From the entries below, copy out all lines holding "computer".
[[ Recorded data, beginning ]]
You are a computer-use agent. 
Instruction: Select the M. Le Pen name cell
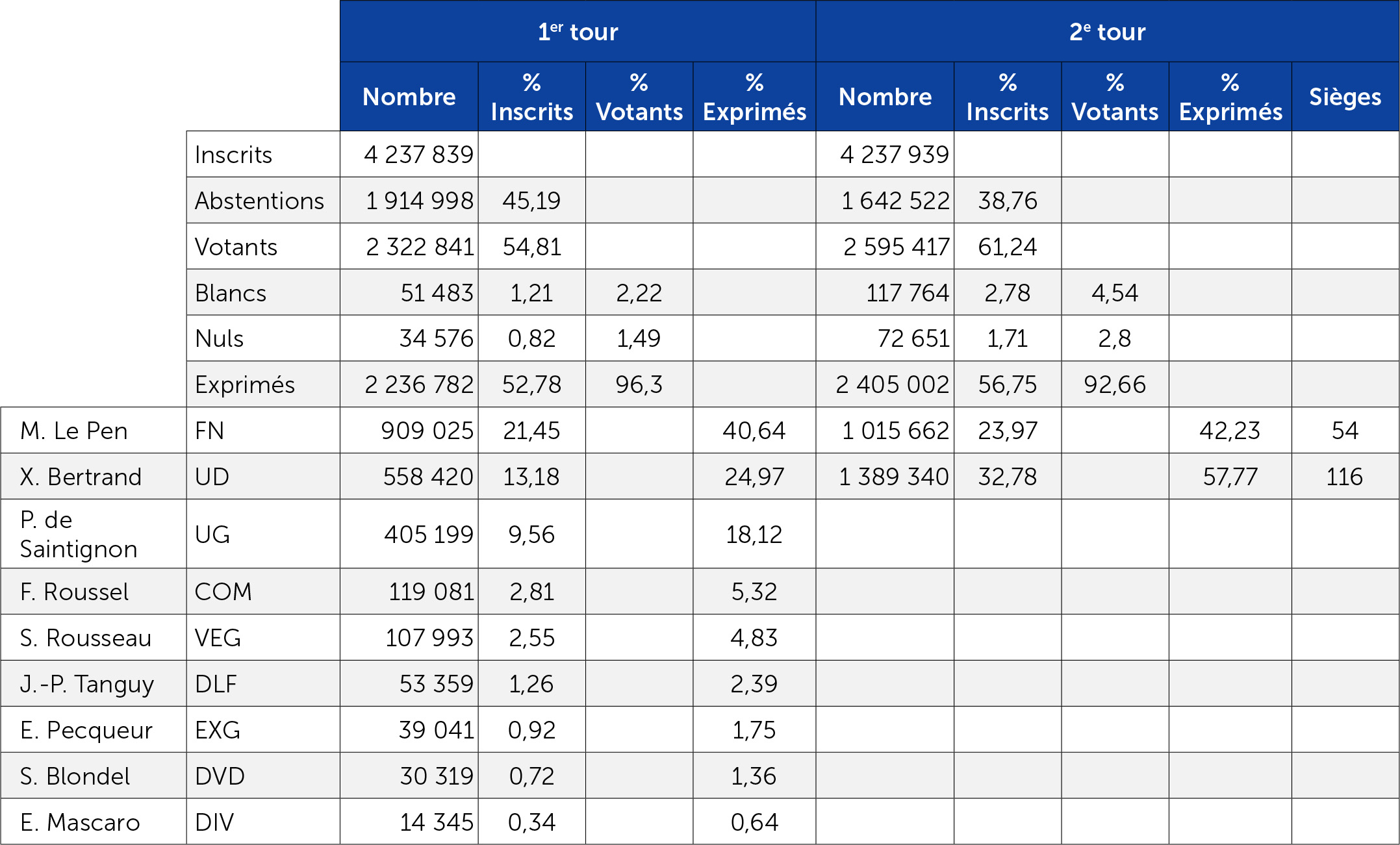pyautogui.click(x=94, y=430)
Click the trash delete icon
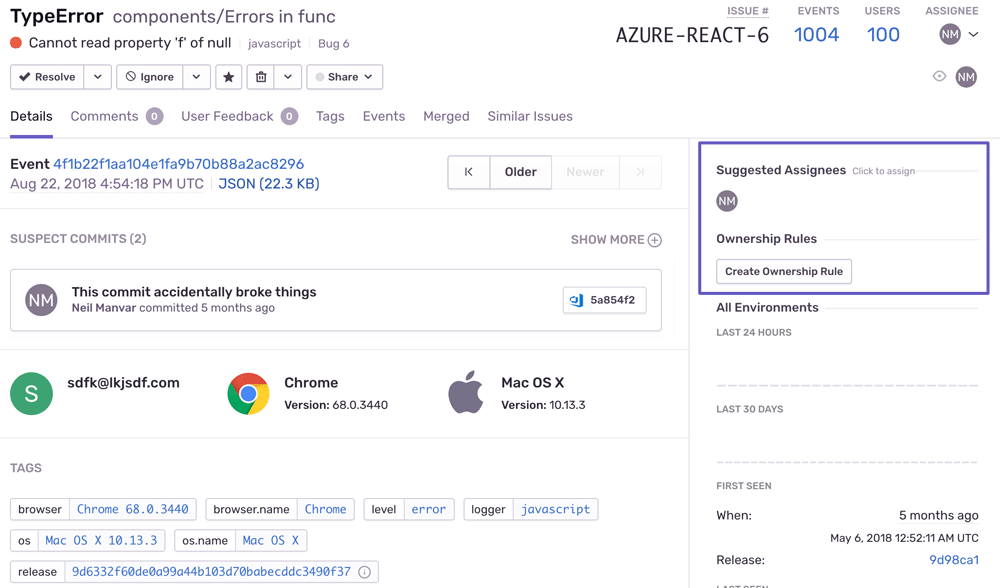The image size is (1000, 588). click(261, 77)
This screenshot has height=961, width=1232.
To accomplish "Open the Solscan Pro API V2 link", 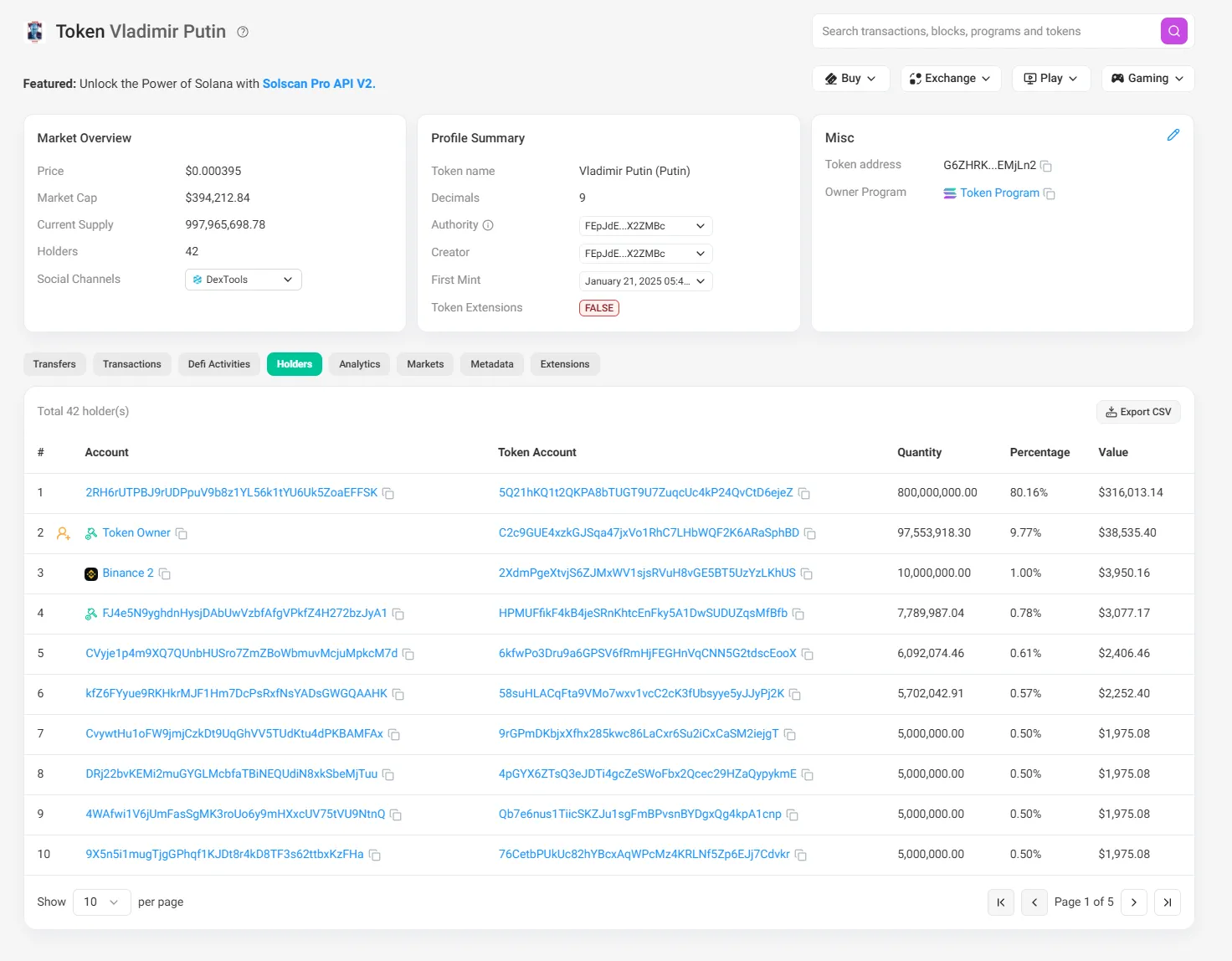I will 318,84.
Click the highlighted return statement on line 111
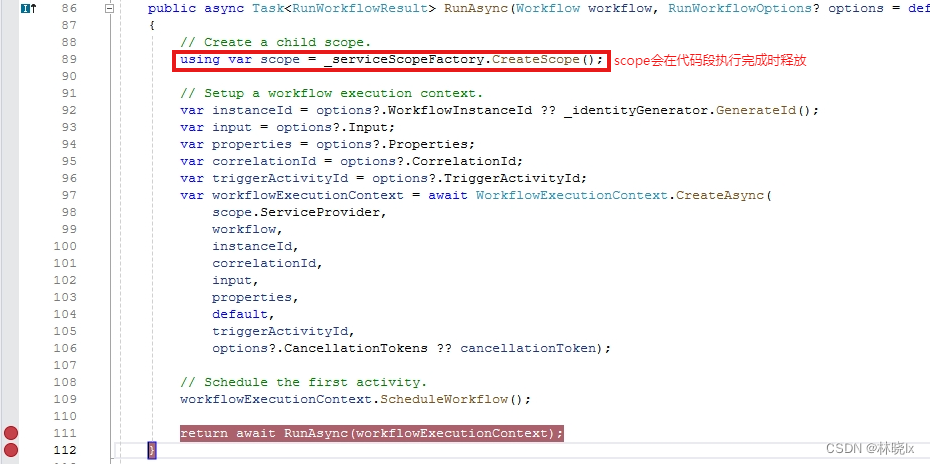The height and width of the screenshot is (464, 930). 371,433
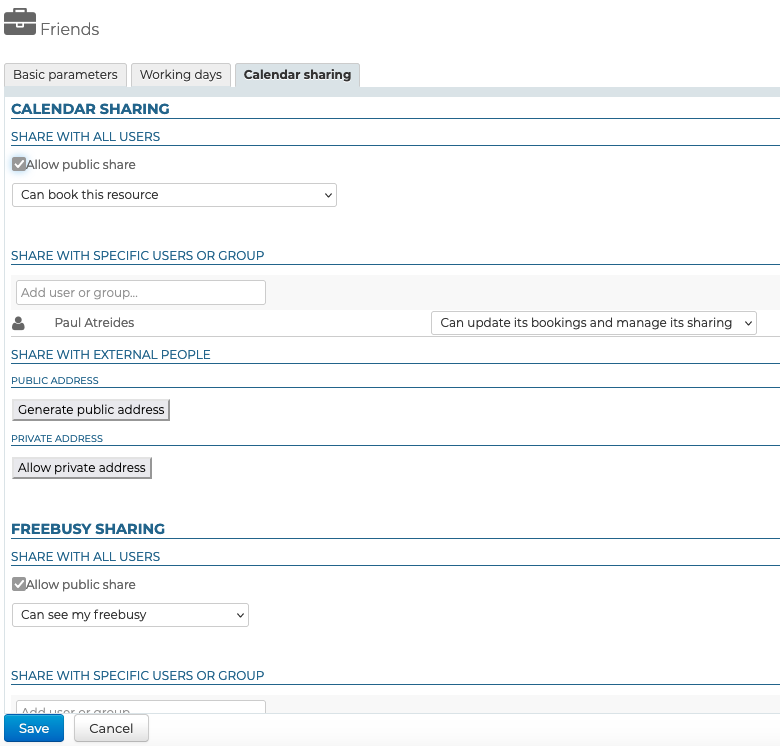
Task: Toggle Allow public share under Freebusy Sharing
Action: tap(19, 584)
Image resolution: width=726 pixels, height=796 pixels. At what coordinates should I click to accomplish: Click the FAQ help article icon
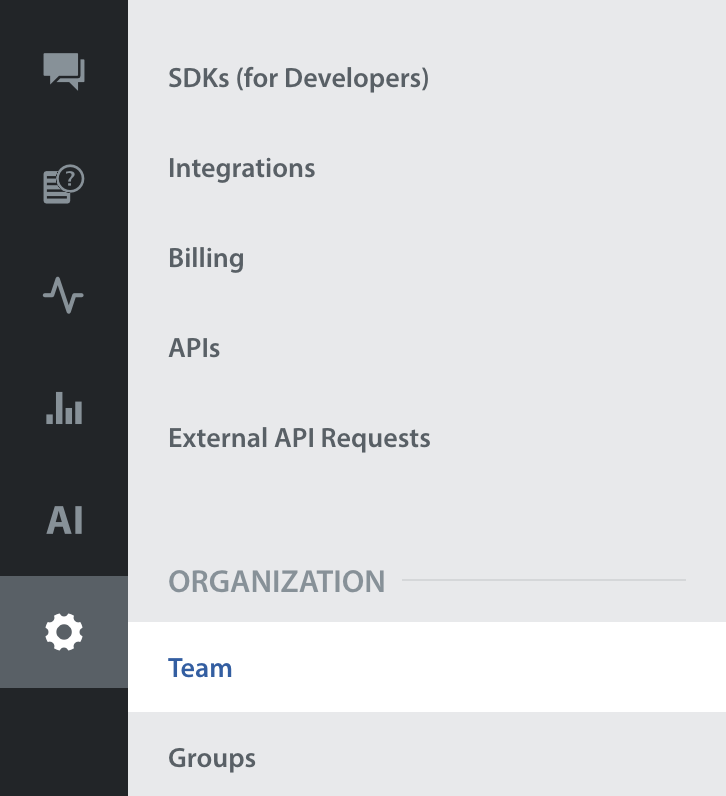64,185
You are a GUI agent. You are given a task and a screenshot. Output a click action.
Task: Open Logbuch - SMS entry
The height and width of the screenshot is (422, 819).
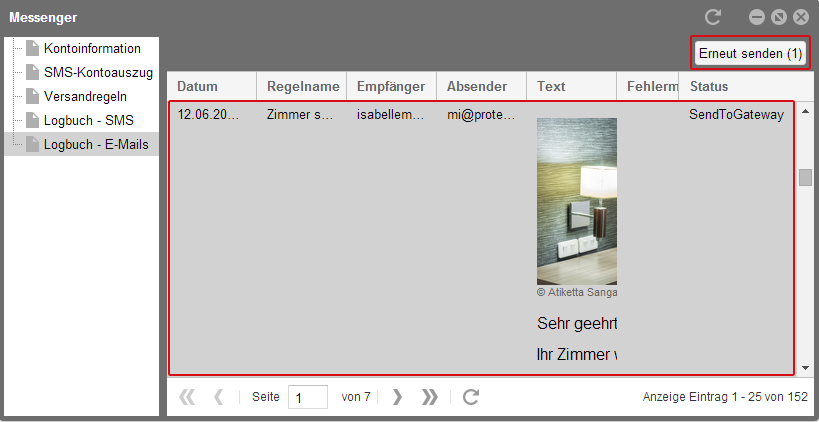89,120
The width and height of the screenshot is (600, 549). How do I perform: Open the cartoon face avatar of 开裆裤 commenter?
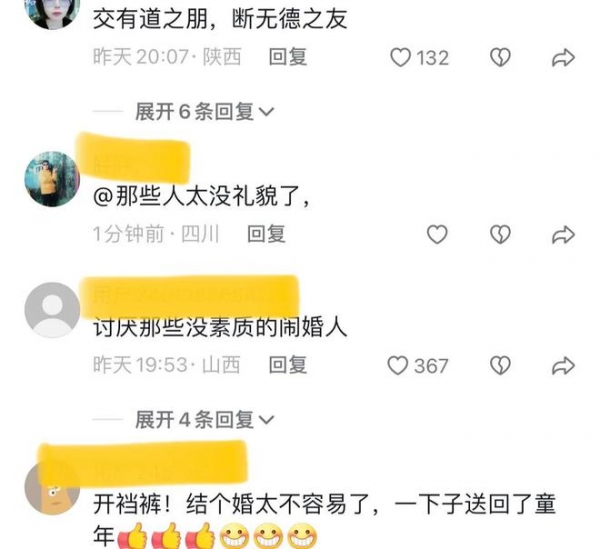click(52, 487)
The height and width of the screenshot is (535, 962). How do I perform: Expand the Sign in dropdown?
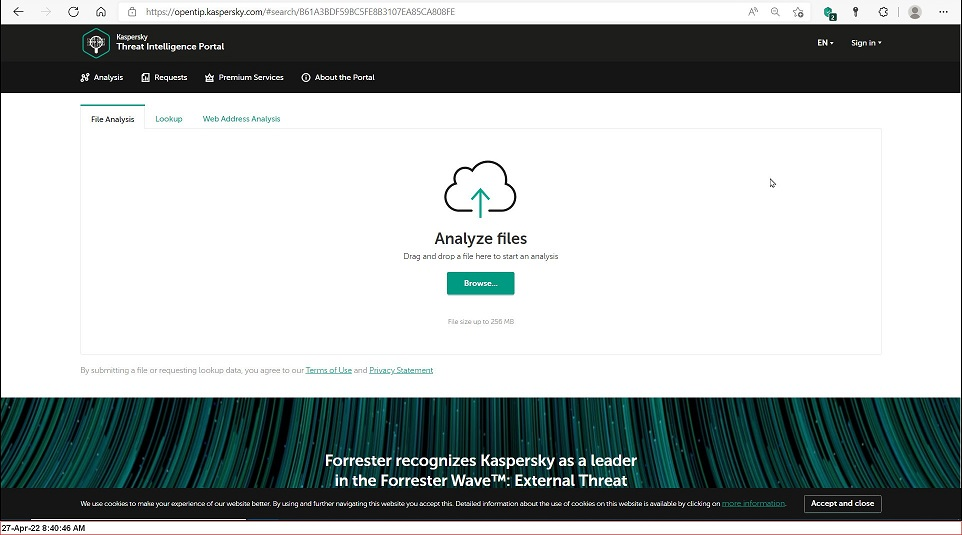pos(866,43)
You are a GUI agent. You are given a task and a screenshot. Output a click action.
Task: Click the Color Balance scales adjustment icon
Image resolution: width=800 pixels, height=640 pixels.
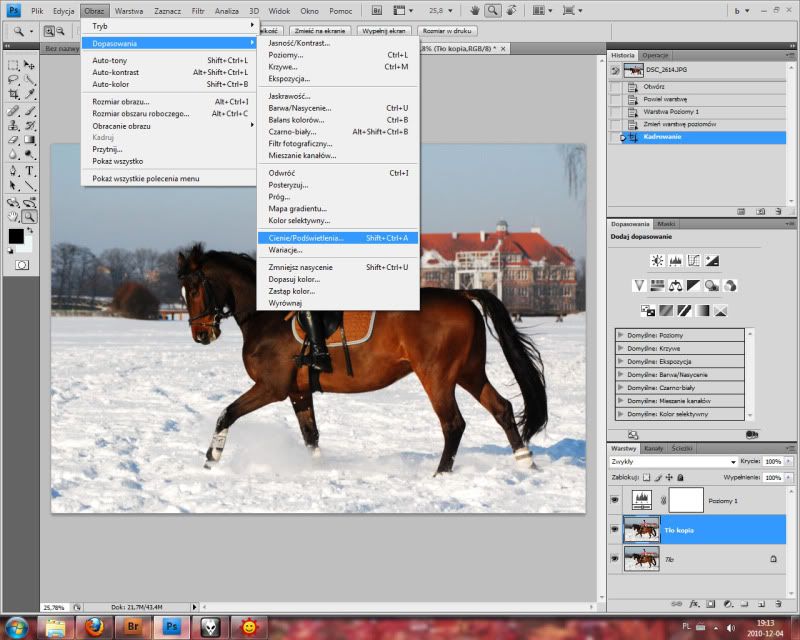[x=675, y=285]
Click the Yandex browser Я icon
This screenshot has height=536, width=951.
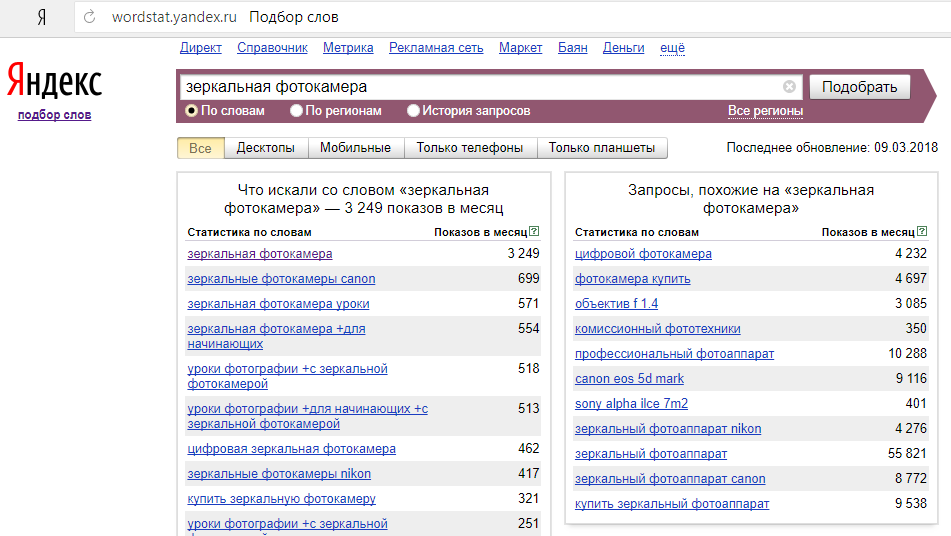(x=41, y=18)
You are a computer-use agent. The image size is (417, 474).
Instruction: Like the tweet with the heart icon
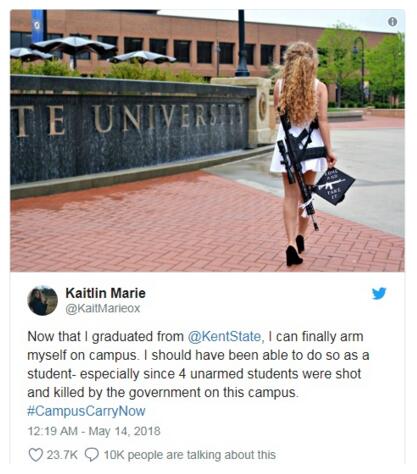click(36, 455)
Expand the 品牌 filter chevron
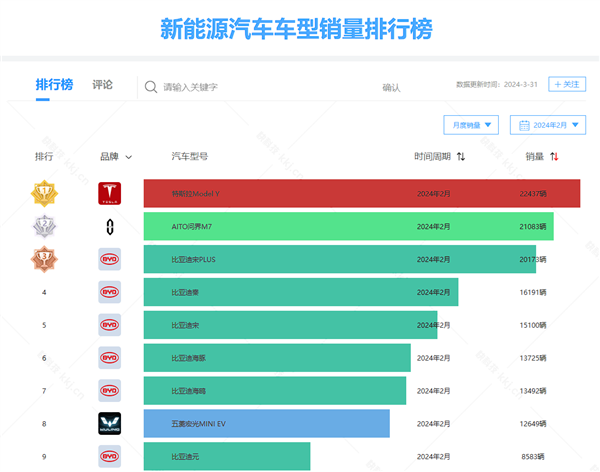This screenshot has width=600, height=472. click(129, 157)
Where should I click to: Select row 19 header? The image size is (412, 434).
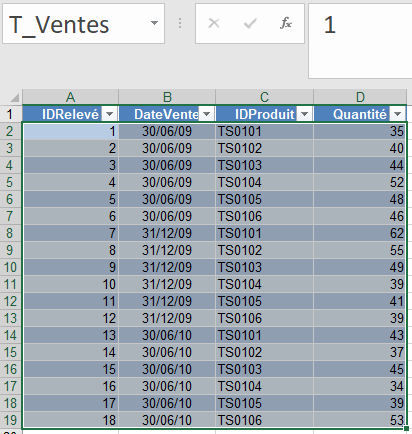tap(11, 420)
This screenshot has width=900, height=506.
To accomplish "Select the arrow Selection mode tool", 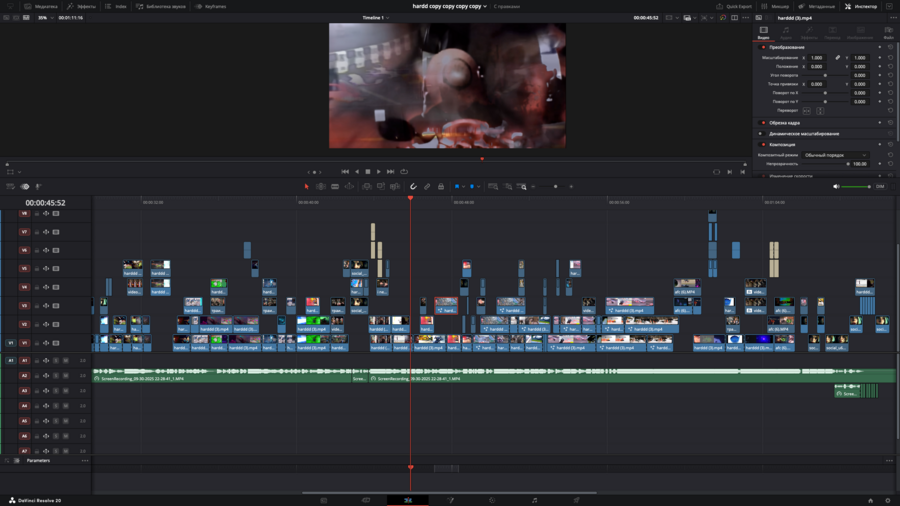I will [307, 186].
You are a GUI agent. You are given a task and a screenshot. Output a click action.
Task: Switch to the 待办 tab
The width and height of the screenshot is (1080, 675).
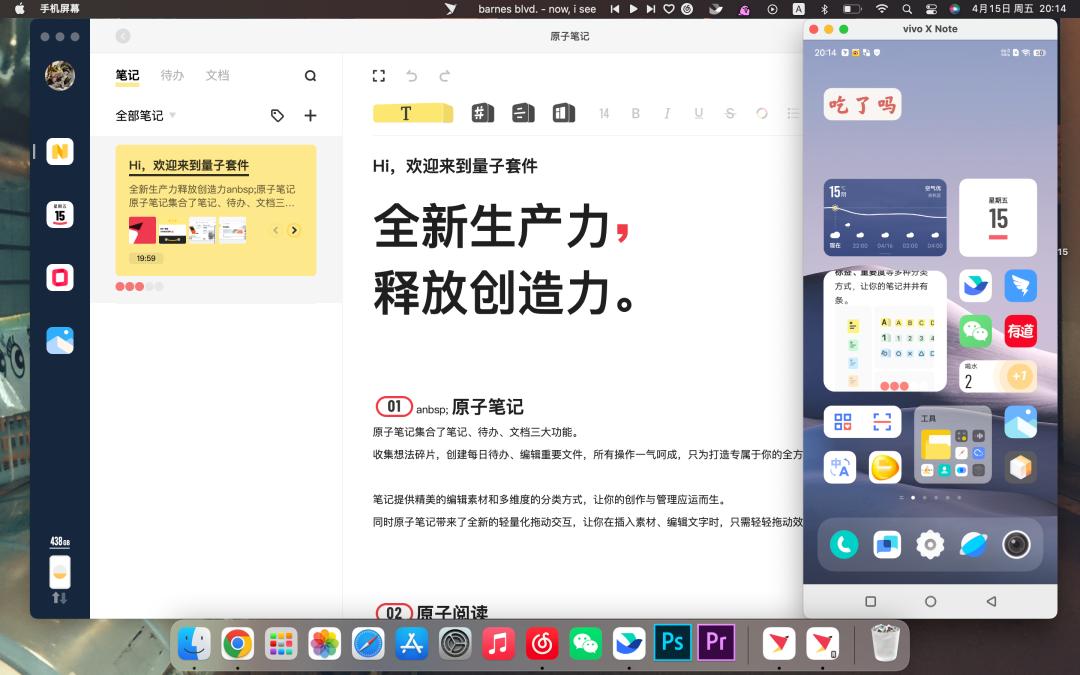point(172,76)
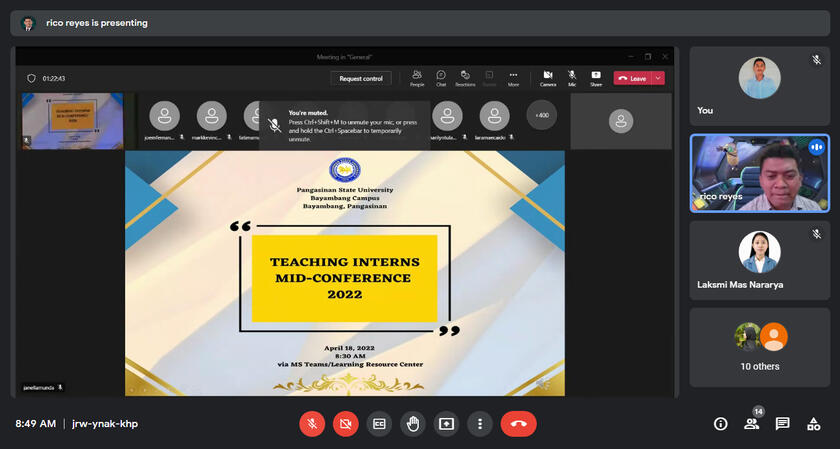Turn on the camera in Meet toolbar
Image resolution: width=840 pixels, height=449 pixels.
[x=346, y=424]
[[ Recorded data, end ]]
### Output for this exercise:
You are a computer-use agent. 
You are a computer-use agent. The image size is (417, 474).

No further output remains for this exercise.